BEGIN EXCERPTED RECORDS

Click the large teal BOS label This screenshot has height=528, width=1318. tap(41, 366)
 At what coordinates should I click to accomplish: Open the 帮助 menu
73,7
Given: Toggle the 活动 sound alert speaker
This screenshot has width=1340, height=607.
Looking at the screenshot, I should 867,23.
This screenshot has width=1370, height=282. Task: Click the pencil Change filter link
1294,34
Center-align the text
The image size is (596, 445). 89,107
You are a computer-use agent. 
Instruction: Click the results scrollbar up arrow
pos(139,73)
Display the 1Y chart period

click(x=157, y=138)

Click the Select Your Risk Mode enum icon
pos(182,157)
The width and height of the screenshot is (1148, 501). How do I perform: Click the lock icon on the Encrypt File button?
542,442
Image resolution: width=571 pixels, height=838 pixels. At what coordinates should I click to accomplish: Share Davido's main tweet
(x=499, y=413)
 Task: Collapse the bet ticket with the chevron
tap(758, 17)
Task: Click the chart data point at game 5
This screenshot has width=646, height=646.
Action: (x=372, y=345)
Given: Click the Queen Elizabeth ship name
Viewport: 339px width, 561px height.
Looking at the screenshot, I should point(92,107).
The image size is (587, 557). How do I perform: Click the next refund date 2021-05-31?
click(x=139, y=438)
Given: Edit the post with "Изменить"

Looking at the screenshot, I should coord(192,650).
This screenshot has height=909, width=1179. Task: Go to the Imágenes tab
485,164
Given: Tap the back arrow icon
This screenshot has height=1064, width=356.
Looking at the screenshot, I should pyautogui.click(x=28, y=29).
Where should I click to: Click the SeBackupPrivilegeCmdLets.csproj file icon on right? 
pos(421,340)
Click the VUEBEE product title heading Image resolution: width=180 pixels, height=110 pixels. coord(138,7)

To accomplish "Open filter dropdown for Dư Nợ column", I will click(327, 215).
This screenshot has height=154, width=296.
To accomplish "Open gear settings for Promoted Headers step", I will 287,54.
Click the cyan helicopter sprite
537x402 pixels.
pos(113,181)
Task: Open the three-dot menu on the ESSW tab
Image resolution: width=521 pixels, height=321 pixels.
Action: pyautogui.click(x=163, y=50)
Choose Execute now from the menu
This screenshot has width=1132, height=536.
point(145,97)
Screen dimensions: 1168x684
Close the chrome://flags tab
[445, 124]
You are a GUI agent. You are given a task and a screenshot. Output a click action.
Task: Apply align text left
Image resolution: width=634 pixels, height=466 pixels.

END EXCERPTED RECORDS

TASK DETAILS: Each line in the records above with "will" must be returned.

SOLUTION FOR THIS PROBLEM:
To accomplish "Open filter dropdown for Dư Nợ column", I will click(327, 215).
To accomplish "Open gear settings for Promoted Headers step", I will 287,54.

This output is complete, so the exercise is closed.